Work item: Your answer should consist of the line holding "Task: Expand the user account menu chevron" and all lines after it to the end of the material, copied exactly.

Materials provided:
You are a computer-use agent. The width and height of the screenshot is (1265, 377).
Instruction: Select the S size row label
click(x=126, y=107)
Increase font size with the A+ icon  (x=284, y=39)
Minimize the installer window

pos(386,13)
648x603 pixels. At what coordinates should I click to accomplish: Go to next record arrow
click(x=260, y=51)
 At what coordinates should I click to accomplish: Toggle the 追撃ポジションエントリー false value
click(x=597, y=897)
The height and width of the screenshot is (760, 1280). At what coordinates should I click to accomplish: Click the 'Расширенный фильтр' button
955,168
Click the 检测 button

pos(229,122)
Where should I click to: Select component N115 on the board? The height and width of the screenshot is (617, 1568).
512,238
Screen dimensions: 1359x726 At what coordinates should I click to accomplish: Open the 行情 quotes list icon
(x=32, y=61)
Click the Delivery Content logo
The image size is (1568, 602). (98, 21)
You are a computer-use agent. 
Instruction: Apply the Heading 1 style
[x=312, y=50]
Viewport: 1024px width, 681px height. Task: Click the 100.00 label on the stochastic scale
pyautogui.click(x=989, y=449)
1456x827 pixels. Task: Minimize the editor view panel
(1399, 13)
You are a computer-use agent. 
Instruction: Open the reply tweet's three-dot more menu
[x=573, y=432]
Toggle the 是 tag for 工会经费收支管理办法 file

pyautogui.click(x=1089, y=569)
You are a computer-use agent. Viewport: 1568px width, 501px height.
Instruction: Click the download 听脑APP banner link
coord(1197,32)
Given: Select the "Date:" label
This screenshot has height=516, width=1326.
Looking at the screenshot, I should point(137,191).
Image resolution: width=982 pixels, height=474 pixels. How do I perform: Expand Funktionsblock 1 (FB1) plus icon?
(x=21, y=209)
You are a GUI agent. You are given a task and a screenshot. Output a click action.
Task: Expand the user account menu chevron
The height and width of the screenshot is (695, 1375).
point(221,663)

Written reply:
Task: Expand the user account menu chevron
The height and width of the screenshot is (695, 1375).
point(221,663)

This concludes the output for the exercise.